EXERCISE TEXT
────────────────────────────────────────

Male: Yeah, you can use ideas, like examples.
Male: You can’t conceive that it’s there.
Male: Just analogous sort of things like curving pieces of paper.
Male: You can’t. No. The sphere is for the two dimensional, we’re three dimensional, it’s impossible for us to conceive what ideally does happen.
Male: I mean a sphere is… a sphere, for example, it’s like a two dimensional world, right.
[Image changes back to show Darren travelling on a train]
Darren Kelly: Theoretical physics appeals to me because each problem is an individual challenge, and there is so much that we don’t know, and for me theoretical physics and my attempt to improve our knowledge, it’s a field which I’m interested in which I feel I can extend our knowledge most. I enjoy the intellectual challenge. There’s nothing to compare with it.
[Image changes to show the train travelling on a track and sounding its horn]
[Image changes to show a campfire]
I have two friends in Dubbo who go camping with me, an astronomy campout, we take telescope out of Dubbo, away from the lights, and do astronomy for all night. It’s a great experience to get away, to camp out, and just be in the dark, in the quiet, and absorb by the complete surroundings, the entire dome of the sky completely surrounding me. It is a wonderful experience.
[Image changes to show Darren and his colleague viewing the sky through a big telescope, images of what they’re viewing flash onto the screen]
My project is a theoretical project in astrophysics. Scientists believe that galaxies are moving away very rapidly because they observed what’s called a red shift. My project discusses alternative explanations for this red shift.
[Image has changed back to Tim Allen bird watching]
Tim Allen: Living here all my life I’ve become very attached to the overall district, all its wildlife and its water fowl. You drive anywhere now, or just even when I’m walking, and you just look and you think, you know, just how privileged I am just to be in this sort of area, around all this sort of birdlife and wildlife, which you know has just been to me fantastic.

────────────────────────────────────────

RECORD EXCERPTS
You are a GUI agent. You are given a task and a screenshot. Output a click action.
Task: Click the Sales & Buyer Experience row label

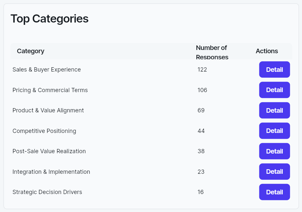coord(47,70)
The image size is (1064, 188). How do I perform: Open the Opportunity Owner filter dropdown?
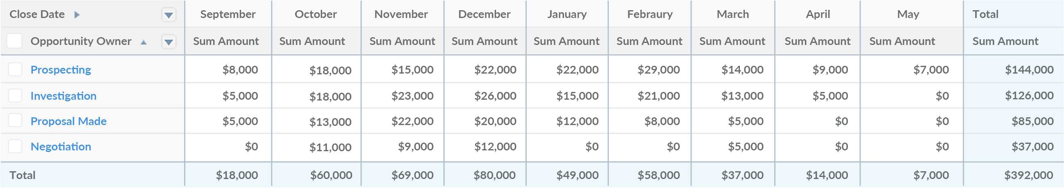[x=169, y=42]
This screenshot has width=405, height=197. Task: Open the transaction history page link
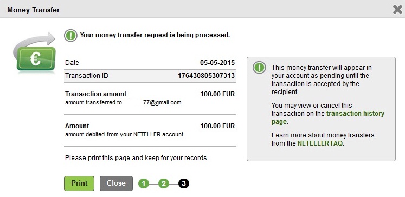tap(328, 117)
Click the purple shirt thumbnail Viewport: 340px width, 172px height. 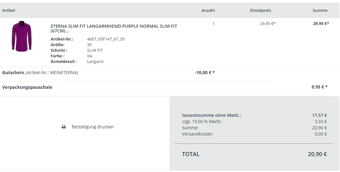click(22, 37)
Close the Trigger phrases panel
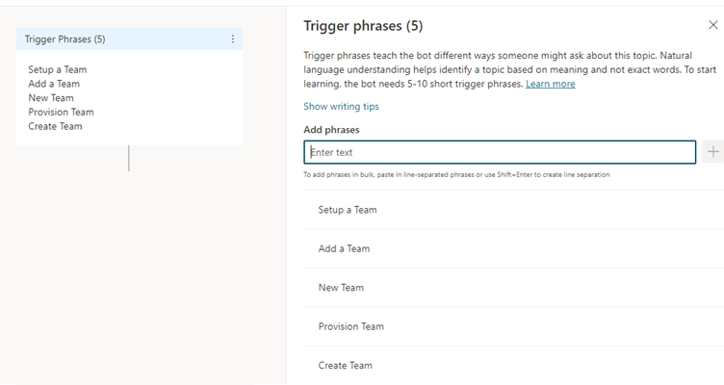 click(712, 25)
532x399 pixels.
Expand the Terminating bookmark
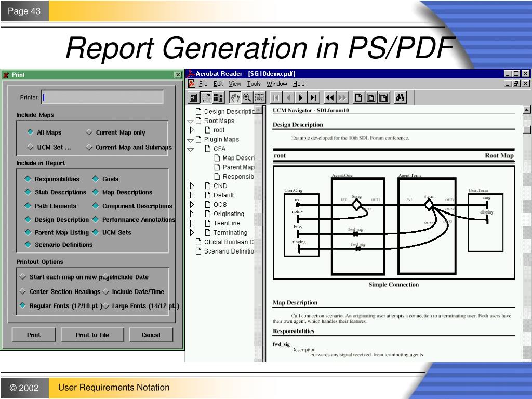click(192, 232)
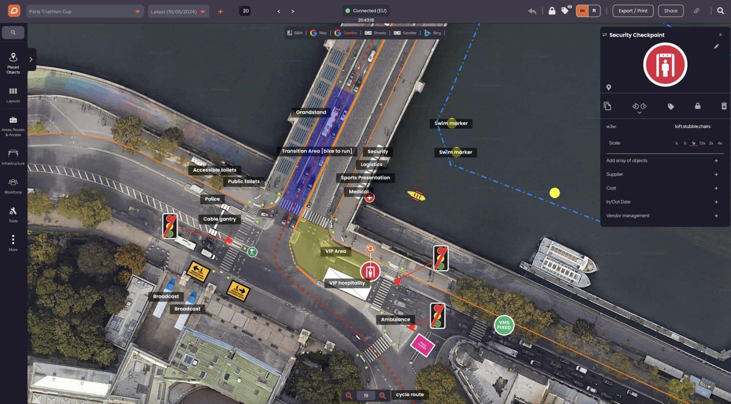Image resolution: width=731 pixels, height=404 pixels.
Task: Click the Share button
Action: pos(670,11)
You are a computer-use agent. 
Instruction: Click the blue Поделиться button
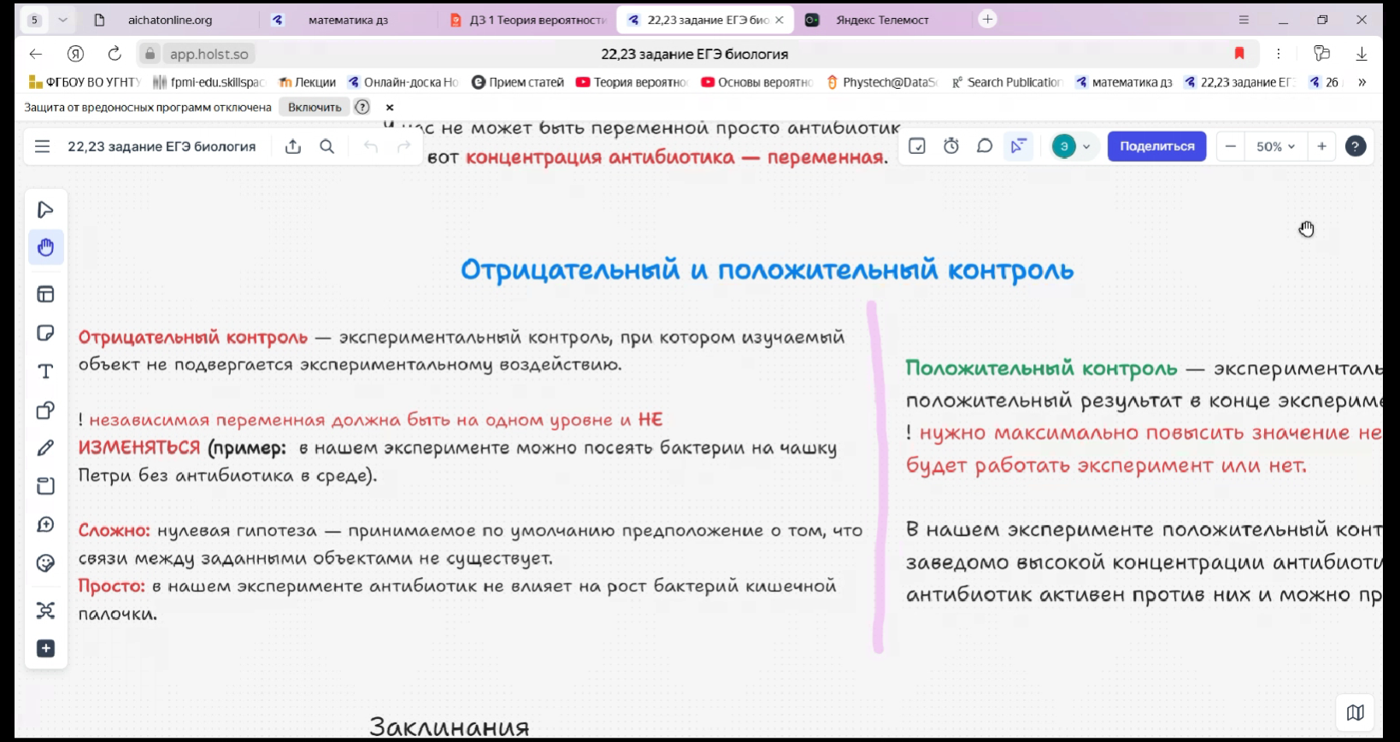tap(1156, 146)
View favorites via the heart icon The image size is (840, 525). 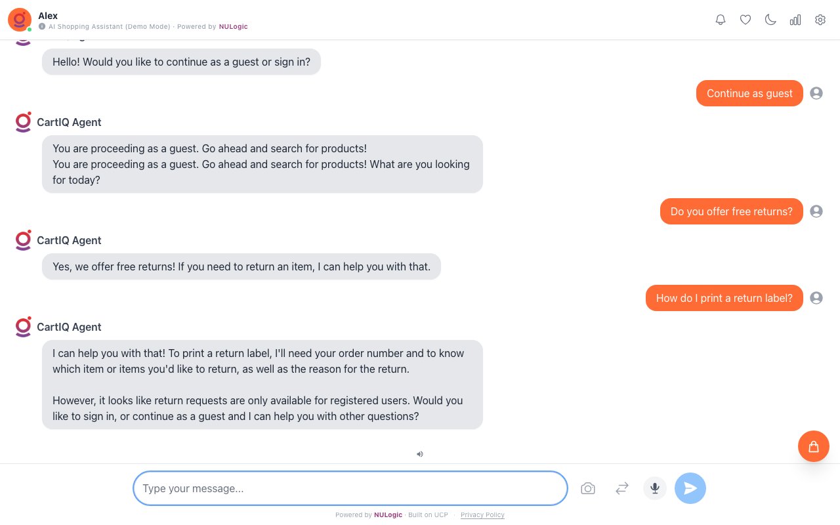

────────────────────────────────────────

WORK INSTRUCTIONS
• a. In the transcript, what does Darren Kelly's project discuss?
• b. List every scene the bracketed image notes in the transcript describe.

OUTPUTS FOR THE TASKS
• a. Alternative explanations for the red shift.

• b.
- Darren travelling on a train
- The train travelling on a track and sounding its horn
- A campfire
- Darren and his colleague viewing the sky through a big telescope, with images of what they're viewing
- Tim Allen bird watching